Definições e orientações

Antes de começar qualquer reflexão julgo essencial que se defina antes as bases do qual essas reflexões surgem… ou seja, que se defina a minha orientação política, social e económica.
Antes demais sou um pragmático. Não acredito por isso em soluções ideais e utópicas, acredito em soluções práticas que produzam resultados visiveis.
Sou também um conservador liberal. Aparente paradoxo? Não, e passo a elaborar.
Acredito no liberalismo e na democracia. Não tenho tendências reaccionarias de regresso a acien regimes nem de regresso aos supostos “bons tempos” do “homem trabalha e a mulher fica em casa” e afins… Simplesmente não acredito na mudança por mudança. Se é para mudar, sendo um pragmático, que seja para lugar melhor. Se é para reformar que seja com sentido e objectivo, que se faça um balanço de prós e contras dessa mudança e que o balanço seja positivo. E, mais importante para mim, que a mudança seja efectuada de modo gradual, pacifico, ou seja, de modo não revolucionário. Não acredito nelas, as revoluções, considerando-as nocivas para o tecido social. Acredito em transições e reformas feitas de forma calma, racional e coerente.
Tenho pois uma visão um pouco organicista da sociedade, uma visão caracterizada pela convicçao que o social é um intricado pano de relações e contra relações de grupos que opondo-se ou aliando-se geram equilibrios. Tal visão sustenta a minha posição contra as revoluções, mas reservo tal reflexão sobre as mesmas para futuro post.
Considero-me um homem do centro politico, moderado e aberto. Sim acredito no centro politico, reformista por natureza, moderado por necessidade, congregando as diversas influências do centro-esquerda e centro-direita.
Economicamente sou muito proximo da visão neo-keynesiana do Estado regulador e corrector dos desiquilibrios da Economia. Acredito na intervenção do Estado onde ela se justifica, como por exemplo para por fim a monopólios. Acredito, como liberal, na necessidade de protecção social de modo a permitir a completa realização da pessoa humana. No entanto vejo como vector essencial à protecção social a responsabilização de quem dela depende. Identifico-me com a visão “Cada um trata de sí, o Estado trata de quem não pode”.
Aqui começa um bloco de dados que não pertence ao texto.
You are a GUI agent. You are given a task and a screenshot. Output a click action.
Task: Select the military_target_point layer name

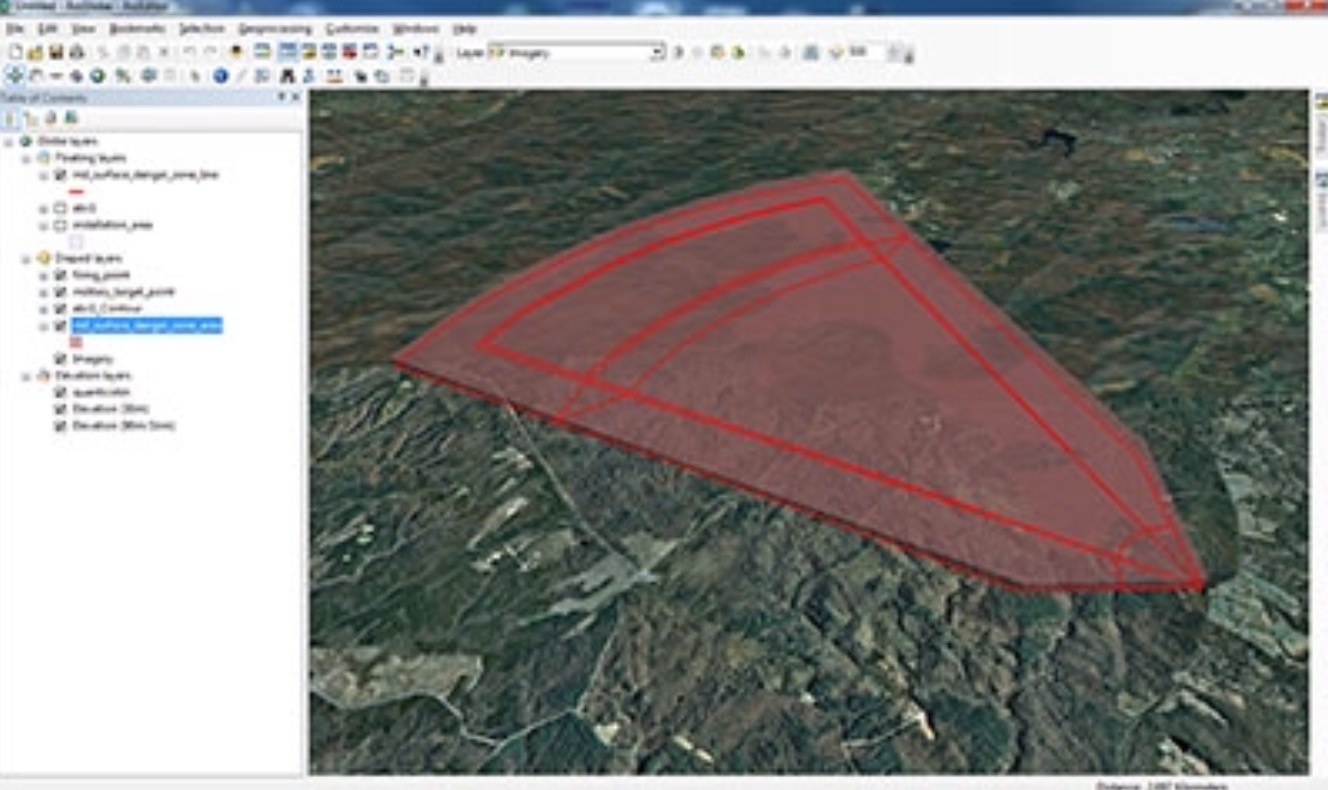[x=124, y=292]
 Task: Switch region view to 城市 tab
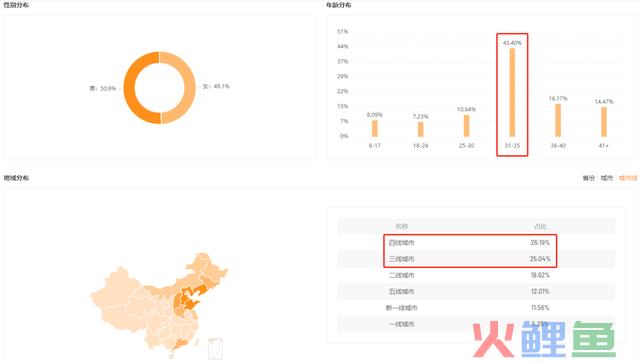[x=607, y=178]
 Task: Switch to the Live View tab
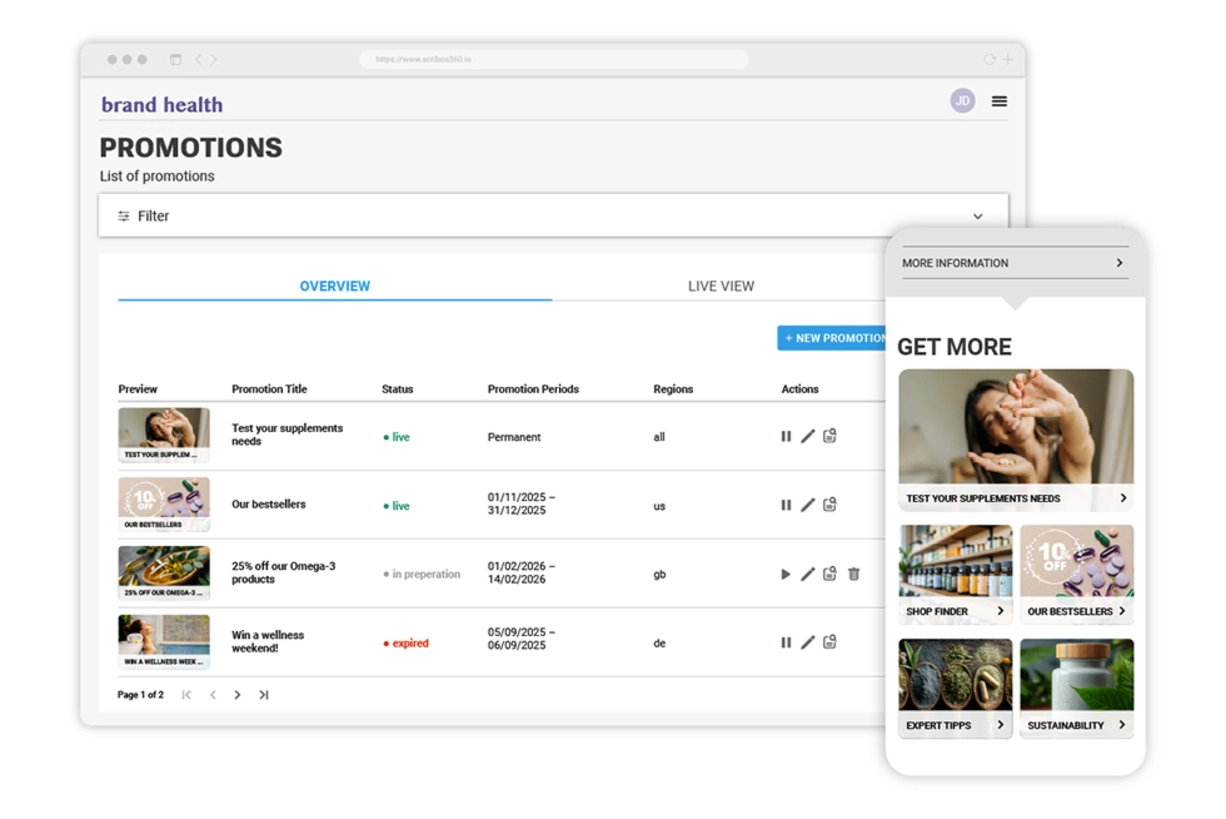(x=720, y=286)
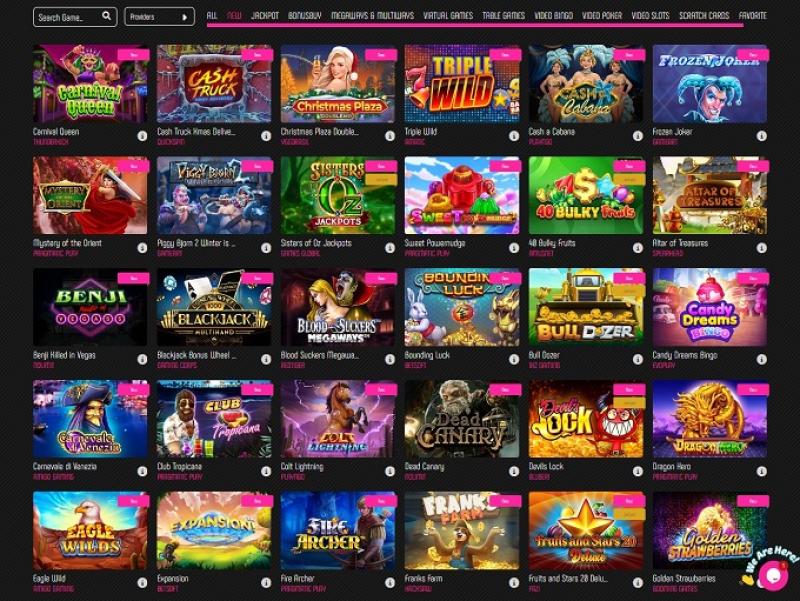Open the Cash Truck game thumbnail

[214, 84]
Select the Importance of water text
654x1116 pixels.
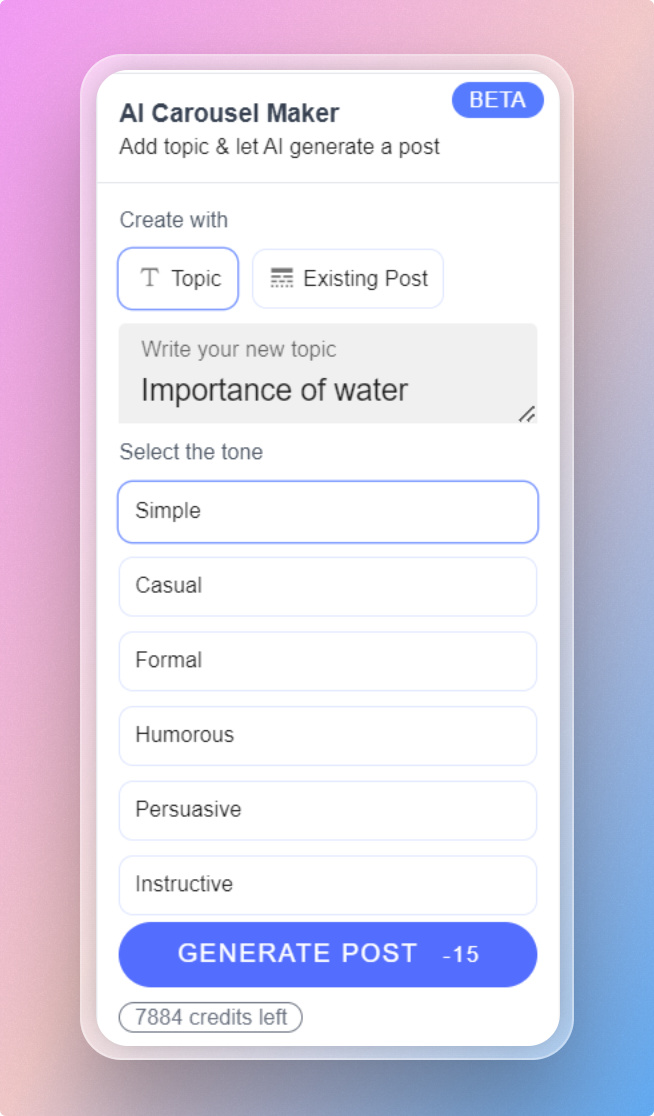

Vejo a necessidade de um Estado forte mas agil, não a maquina pesada e burocrática actual herdada de periodos de socialização por parte do Estado. Um Estado que regule mas não intervenha demasiado na vida privada e individual, um Estado que não tenha complexos de se associar ao sector privado para a resolução dos problemas, pois há coisas que o privado fará tão ou mais eficientemente que o Estado.
Sou economicamente europeista, politicamente euroceptico, pois considero que a Europa politica ainda não é possivel, muito menos no modelo actual. Não acredito na existência do “cidadão europeu”. Considero que tal termo nao passa de uma figura de estilo, nao existindo um “cidadão europeu” mas vários cidadãos das nações europeias. Como tal não concordo com a federalização da UE, nem com as “políticas do directório”.
Não concordo nem com uma visão puramente atlântista ou puramente europeista, considerando uma visão mais globalista, virada para as comunidades portuguesas no exterior, com um aumento da relevancia da CPLP no mundo como principal vector.

Considero que tal descrição será suficiente, senão mesmo para alguns massuda, e que atingi o meu objectivo:
Definir os meus pontos de partida ideológicos de modo a garantir uma melhor compreensão das minhas reflexões.